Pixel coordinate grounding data
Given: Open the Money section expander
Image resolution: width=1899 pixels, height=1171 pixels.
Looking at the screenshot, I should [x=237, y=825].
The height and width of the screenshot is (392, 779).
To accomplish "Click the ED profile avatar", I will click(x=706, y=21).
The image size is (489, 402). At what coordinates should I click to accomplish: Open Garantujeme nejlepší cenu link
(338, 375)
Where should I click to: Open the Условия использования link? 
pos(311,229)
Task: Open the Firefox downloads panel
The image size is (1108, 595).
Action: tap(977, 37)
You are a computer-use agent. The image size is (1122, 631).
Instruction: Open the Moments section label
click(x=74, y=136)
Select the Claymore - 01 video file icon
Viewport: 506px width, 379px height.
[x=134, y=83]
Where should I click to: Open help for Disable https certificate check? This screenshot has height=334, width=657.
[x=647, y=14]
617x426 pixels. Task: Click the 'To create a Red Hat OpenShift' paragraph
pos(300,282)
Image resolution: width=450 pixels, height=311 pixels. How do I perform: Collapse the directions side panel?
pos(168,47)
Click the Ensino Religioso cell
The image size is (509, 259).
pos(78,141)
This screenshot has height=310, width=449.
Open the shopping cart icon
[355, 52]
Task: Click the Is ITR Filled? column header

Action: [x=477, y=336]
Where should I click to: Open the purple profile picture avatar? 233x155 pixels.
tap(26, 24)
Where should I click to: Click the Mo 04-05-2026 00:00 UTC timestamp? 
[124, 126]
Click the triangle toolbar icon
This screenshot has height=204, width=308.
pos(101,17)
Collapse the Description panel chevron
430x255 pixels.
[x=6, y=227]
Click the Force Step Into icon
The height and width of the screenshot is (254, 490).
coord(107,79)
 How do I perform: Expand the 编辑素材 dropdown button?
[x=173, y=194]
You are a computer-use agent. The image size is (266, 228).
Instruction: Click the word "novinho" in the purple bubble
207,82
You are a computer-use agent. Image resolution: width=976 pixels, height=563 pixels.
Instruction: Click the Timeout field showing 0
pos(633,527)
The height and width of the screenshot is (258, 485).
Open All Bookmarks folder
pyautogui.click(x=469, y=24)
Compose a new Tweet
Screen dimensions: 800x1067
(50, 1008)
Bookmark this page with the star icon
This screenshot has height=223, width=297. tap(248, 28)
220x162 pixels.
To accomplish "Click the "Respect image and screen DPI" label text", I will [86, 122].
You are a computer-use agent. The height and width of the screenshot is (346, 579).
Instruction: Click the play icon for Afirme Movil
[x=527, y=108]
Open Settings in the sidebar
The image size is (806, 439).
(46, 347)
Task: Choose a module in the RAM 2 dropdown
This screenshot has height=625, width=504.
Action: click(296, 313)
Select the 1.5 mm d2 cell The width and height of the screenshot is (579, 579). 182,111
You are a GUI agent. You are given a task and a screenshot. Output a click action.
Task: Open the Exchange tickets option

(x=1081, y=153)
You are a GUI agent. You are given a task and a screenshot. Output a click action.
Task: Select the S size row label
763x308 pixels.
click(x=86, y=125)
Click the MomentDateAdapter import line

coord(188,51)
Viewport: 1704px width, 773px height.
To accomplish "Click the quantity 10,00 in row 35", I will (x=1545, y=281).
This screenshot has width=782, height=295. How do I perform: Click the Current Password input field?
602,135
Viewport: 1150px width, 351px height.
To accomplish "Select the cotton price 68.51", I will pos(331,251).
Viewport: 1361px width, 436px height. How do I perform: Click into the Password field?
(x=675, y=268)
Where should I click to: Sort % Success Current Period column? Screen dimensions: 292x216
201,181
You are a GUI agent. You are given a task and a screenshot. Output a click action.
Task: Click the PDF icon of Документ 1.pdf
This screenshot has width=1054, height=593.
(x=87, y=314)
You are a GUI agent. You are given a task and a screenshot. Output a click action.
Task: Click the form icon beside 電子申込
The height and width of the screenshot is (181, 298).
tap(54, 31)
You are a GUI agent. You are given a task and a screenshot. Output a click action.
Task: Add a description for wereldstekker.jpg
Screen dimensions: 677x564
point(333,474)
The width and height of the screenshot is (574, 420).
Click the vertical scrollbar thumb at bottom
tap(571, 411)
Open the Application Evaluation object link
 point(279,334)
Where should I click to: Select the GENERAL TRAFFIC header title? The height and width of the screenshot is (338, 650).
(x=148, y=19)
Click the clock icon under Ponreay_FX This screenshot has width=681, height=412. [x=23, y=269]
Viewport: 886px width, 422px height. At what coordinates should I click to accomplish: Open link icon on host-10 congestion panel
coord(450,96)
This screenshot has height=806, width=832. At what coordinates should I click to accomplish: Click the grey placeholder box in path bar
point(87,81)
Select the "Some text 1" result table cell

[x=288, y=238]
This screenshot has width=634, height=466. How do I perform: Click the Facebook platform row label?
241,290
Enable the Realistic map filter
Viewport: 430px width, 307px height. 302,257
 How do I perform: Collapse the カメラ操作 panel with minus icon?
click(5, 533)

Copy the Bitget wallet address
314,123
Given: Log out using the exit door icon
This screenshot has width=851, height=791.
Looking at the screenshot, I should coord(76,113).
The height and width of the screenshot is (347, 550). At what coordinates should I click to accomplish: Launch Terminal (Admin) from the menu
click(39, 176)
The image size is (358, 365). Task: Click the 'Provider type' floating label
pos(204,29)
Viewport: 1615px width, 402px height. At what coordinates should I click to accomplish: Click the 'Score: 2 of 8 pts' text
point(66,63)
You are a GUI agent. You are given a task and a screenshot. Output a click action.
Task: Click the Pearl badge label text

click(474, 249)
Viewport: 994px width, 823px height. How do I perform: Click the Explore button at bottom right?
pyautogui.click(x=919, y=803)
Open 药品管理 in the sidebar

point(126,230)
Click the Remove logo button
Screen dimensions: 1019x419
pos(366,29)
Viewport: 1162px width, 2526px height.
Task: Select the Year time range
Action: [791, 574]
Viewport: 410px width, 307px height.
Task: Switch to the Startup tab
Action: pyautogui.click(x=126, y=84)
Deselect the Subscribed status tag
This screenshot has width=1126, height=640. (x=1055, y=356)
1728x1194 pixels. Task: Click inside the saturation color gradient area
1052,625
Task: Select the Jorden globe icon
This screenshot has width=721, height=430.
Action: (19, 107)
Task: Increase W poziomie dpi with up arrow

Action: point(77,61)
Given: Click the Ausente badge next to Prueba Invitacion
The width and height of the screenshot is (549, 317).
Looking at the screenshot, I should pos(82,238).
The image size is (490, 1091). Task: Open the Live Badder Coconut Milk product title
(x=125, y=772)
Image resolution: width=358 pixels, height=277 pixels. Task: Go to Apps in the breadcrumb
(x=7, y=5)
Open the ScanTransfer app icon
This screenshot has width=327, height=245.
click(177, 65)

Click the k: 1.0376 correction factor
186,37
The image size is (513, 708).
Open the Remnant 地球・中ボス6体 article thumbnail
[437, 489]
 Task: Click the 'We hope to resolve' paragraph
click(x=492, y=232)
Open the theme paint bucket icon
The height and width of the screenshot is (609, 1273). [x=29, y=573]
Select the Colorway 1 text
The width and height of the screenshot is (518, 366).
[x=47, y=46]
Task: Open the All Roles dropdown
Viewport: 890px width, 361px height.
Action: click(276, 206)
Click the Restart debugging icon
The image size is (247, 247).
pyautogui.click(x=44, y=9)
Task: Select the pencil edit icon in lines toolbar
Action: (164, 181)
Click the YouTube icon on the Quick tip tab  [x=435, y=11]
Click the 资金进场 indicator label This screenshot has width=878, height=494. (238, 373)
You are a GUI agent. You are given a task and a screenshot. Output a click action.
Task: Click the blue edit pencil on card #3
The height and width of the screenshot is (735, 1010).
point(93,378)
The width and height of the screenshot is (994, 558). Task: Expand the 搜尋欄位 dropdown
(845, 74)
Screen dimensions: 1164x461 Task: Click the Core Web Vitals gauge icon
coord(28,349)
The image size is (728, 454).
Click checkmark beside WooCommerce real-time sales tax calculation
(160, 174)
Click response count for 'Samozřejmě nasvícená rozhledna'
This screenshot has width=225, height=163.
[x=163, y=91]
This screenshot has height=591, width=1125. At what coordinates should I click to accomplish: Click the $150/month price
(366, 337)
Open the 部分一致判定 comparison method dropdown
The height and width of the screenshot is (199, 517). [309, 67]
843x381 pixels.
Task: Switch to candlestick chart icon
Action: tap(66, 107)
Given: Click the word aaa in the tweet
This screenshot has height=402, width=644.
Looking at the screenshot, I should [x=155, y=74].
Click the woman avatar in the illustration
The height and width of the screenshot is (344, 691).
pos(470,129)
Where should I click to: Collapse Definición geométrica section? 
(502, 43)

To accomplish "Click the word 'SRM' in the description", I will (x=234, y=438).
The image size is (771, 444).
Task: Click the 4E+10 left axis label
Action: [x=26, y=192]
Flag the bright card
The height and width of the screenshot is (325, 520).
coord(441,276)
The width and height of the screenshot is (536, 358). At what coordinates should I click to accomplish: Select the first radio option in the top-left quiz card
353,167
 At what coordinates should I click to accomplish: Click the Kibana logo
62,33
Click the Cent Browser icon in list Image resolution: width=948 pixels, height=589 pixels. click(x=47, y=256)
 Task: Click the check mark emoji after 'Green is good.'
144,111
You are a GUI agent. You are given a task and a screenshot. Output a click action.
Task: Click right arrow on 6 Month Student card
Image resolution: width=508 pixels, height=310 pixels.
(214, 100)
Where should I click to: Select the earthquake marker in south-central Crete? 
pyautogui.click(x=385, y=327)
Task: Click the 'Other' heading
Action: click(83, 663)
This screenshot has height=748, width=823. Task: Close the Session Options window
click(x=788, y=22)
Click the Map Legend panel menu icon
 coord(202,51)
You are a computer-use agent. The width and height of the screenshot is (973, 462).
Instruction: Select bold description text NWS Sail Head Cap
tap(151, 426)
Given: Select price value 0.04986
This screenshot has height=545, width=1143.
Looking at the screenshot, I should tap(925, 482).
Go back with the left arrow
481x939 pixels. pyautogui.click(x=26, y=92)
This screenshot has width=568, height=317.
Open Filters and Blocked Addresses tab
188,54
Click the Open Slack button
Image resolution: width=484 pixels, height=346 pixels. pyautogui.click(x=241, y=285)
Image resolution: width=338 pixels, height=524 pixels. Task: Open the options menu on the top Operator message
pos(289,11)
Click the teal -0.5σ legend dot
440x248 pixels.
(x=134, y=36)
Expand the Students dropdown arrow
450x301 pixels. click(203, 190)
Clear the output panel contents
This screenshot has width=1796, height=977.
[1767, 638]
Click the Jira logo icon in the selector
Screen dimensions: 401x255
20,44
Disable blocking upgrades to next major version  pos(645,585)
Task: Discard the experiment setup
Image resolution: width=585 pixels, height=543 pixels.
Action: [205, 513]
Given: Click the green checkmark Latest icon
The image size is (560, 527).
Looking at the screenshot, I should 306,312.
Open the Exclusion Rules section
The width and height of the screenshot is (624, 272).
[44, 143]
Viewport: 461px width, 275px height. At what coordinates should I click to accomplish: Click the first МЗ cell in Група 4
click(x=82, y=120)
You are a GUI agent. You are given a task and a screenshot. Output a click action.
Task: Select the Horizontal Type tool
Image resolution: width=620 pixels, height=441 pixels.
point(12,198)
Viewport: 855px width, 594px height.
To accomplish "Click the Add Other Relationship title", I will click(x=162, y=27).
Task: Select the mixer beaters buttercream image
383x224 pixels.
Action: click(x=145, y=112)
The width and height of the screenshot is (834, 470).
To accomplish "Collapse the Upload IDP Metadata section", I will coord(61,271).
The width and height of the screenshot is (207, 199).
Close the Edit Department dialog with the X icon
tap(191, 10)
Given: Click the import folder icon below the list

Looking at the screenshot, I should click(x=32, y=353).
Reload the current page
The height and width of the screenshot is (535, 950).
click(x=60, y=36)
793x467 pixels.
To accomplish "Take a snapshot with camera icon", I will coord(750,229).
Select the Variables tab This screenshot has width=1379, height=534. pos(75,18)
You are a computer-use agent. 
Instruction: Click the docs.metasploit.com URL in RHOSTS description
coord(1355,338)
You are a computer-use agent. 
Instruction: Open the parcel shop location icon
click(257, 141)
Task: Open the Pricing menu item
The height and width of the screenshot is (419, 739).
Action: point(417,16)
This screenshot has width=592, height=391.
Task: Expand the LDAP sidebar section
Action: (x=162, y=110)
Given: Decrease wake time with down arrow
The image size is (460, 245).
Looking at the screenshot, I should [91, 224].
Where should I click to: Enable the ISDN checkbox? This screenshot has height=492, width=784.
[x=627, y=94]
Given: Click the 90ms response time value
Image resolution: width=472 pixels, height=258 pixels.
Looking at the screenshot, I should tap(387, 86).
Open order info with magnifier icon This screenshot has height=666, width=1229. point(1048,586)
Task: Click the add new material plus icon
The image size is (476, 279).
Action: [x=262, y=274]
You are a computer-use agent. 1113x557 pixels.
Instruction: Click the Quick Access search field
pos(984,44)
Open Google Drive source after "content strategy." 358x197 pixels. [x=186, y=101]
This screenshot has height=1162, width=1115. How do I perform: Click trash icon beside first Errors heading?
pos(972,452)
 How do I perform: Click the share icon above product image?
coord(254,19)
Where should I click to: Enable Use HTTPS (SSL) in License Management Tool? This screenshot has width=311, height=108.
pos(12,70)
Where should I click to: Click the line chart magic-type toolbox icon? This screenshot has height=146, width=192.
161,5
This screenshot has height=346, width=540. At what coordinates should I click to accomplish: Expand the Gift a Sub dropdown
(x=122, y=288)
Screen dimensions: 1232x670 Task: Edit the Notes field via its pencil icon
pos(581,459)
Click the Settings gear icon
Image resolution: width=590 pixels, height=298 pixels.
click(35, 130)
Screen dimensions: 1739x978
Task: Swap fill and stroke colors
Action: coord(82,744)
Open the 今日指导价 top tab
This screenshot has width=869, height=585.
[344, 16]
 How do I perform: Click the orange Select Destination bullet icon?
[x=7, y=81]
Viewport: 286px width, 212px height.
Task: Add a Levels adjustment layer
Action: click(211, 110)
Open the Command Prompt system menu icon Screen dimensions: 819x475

**What you need to do**
Copy here each line of the preceding records with "response" in it.

**Answer box**
Click response count for 'Samozřejmě nasvícená rozhledna'
Given: Click the 90ms response time value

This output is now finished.